Poutine comprend que les manifestations qui ont réveillé la société se sont heurtées à son retour au pouvoir, ce n’est pas seulement une incitation de l’Ouest (bien qu’au fond de lui, il le croit), mais le témoignage des changements sociaux. En cela il est certain que les manifestants ont sincèrement tort, il est encore tôt, il faut du temps, pour achever la reconstruction…
L’histoire de la Russie a montré de manière continue que les conservateurs manquaient toujours du temps nécessaire. Quelque chose s’est passé, et leurs efforts, même corrects et constructifs ont été anéantis sous la pression des cendres du changement. Le changement n’est pas toujours pour le meilleur mai quand il a lieu personne n’y pensait.

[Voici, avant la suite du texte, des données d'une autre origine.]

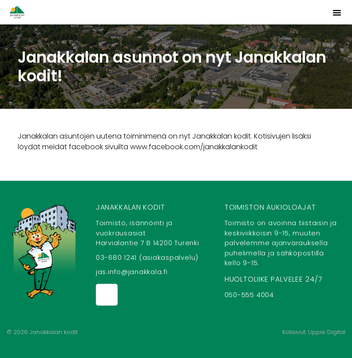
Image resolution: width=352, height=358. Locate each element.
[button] (337, 12)
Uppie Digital (326, 332)
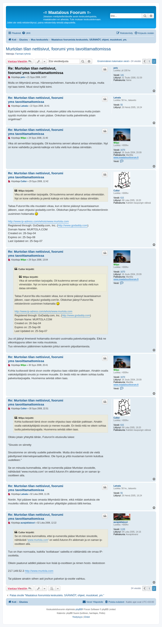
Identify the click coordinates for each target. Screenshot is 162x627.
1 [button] (149, 61)
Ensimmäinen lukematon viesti (113, 61)
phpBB (79, 609)
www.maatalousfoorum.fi (126, 157)
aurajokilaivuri (120, 522)
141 (122, 75)
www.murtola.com (38, 539)
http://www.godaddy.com (73, 225)
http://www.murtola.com (39, 570)
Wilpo (116, 143)
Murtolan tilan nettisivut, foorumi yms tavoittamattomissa (58, 49)
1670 (122, 150)
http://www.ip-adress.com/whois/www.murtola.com (38, 221)
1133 (122, 529)
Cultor (116, 190)
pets (115, 68)
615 (122, 198)
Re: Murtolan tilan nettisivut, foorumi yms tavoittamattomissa (35, 70)
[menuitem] (26, 33)
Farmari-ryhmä (23, 53)
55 (121, 105)
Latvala (117, 98)
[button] (144, 61)
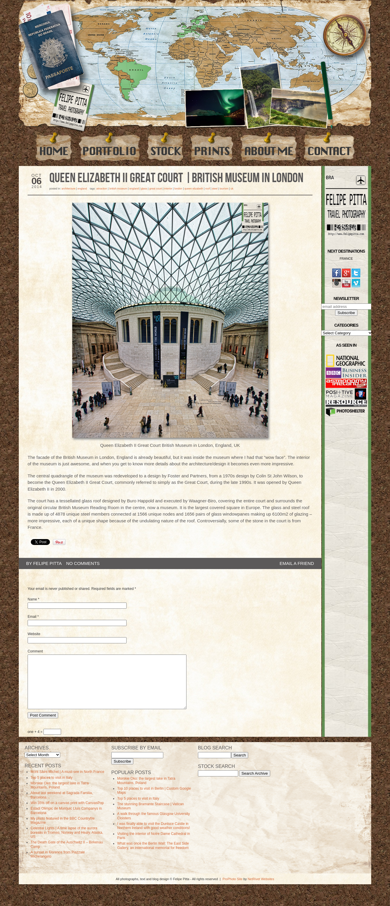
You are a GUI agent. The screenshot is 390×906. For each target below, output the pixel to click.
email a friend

En revenant au sommet de l’État, Poutine n’a pas amené avec lui de recette toute faite pour résoudre les problèmes apparus, mais il est revenu avec un sens aigu du danger, de la fragilité qui l’entoure. Accuser Poutine de l’absence de stratégie est difficile – elle est absente chez tous. Dans un monde incertain cela ne ferait presque aucun sens. L’expérience de l’Europe montre qu’une construction qui paraît très fiable peut s’écrouler comme un château de cartes. En tant que réaliste et conservateur, Poutine donne une évaluation plutôt saine de toutes les difficultés survenues, mais il ne trouve pas de réponse à tous les appels qui prolifèrent.
Fiodor Loukianov, rédacteur en chef du journal La Russie dans la politique mondiale.
Article publié en version écourtée. Trouvez la version complète sur le site de Kommersant.